Lobby soit qui manigance
La période entourant l’élection présidentielle est traditionnellement marquée par une grande activité des groupes d’influence, qui agissent pour promouvoir et défendre leurs intérêts. Afin de poursuivre notre analyse des programmes politiques pour l’enseignement supérieur et de la recherche, il nous a semblé important de rassembler les informations publiques disponibles sur ces influenceurs. Les lobbies technocratiques ayant une proximité idéologique évidente avec M. Macron, l’occasion nous sera ainsi donnée d’éclairer d’un jour nouveau le programme de ce dernier dans la seconde partie de ce billet (commentaire MD: texte pas encore publié) : suppression du statut de fonctionnaire pour les universitaires, suppression du Conseil national des universités (CNU), fin du recrutement par les pairs, salaire d’embauche à la discrétion des présidences d’université, privatisations partielles, fin de l’élection des présidents d’université, déclassement des universités non “excellentes”, etc. (Commentaire MD: le regroupement en cours de Paris-3 Sorbonne, Paris-5 Descartes et Paris-7 Diderot sous l'impulsion du seul secteur médical de Paris-5 et Paris-7 et à l'encontre de la volonté massivement exprimée des enseignants-chercheurs de toutes les autres UFR est l'exemple même des dérives technocratiques institutionnalisées sous Sarkozy et approfondies sous Hollande.)

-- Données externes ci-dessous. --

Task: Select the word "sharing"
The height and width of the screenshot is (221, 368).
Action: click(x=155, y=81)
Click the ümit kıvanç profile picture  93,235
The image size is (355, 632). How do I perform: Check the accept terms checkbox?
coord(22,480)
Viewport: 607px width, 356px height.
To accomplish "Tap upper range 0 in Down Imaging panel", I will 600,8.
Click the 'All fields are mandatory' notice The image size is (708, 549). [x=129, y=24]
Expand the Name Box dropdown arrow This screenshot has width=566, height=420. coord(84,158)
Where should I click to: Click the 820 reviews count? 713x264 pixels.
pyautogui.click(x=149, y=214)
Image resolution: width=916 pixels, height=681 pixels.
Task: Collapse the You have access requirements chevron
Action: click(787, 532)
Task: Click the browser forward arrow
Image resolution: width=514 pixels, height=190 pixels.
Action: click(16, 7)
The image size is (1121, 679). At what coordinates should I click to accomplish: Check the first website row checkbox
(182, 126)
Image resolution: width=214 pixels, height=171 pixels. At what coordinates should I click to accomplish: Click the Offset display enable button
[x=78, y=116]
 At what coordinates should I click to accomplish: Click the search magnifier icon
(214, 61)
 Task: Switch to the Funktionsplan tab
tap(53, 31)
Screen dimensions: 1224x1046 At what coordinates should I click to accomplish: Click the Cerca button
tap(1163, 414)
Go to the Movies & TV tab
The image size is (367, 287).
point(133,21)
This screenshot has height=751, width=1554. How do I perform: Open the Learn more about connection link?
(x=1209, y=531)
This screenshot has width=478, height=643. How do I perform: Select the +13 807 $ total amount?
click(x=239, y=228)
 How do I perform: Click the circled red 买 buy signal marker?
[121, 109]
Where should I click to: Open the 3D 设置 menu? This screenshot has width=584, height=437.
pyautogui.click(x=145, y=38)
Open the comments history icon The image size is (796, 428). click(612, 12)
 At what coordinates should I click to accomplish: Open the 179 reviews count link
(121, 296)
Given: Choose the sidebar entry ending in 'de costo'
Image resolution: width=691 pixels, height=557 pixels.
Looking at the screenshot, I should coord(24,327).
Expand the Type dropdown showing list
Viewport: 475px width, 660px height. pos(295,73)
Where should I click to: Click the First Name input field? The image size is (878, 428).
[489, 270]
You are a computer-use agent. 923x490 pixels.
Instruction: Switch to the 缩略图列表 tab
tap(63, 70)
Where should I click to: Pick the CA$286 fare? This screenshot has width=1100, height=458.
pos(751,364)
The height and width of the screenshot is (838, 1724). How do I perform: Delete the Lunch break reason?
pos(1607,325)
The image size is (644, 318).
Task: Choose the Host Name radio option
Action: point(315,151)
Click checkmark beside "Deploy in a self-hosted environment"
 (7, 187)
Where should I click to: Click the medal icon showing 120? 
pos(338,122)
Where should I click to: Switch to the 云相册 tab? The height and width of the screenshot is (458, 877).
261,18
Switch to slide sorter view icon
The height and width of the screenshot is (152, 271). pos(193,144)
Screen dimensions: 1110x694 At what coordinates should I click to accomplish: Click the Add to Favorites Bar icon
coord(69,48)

Il convient de procéder avec méthode en partant des lieux de reproduction des élites du pays : les pôles d’exaltation du capital culturel que sont Polytechnique (l’X) et l’ENS (ULM), et les pôles des élites scolairement dominées, mais socialement et économiquement dominantes, l’ENA et HEC (commentaire MD: j'y ajouterais Sciences Po Paris)
Le 15 décembre 2015 a eu lieu un conseil d’administration de l’Ecole Polytechnique, qui est alors prise entre deux feux. Sur le plan managérial, deux rapports de la cour des comptes et un rapport parlementaire ont pointé l’absence de “stratégie” de l’État pour cet établissement, son inadaptation à la “concurrence internationale”, sa “gouvernance” défaillante et l’absurdité de sa tutelle militaire. Le premier ministre, M. Valls, a commandé un rapport à un énarque non polytechnicien, M. Attali, rapport préconisant la suppression du classement de sortie, la suppression de la solde et la création d’une nouvelle “École polytechnique de Paris” englobant les grandes écoles de Saclay. Reprenant ces conclusions, M. Le Drian a annoncé le 6 juin 2015 une “révolution” à l’X, “révolution” qui a ceci de spécifique qu’on en connaît la date d’avènement : le 15 décembre 2015.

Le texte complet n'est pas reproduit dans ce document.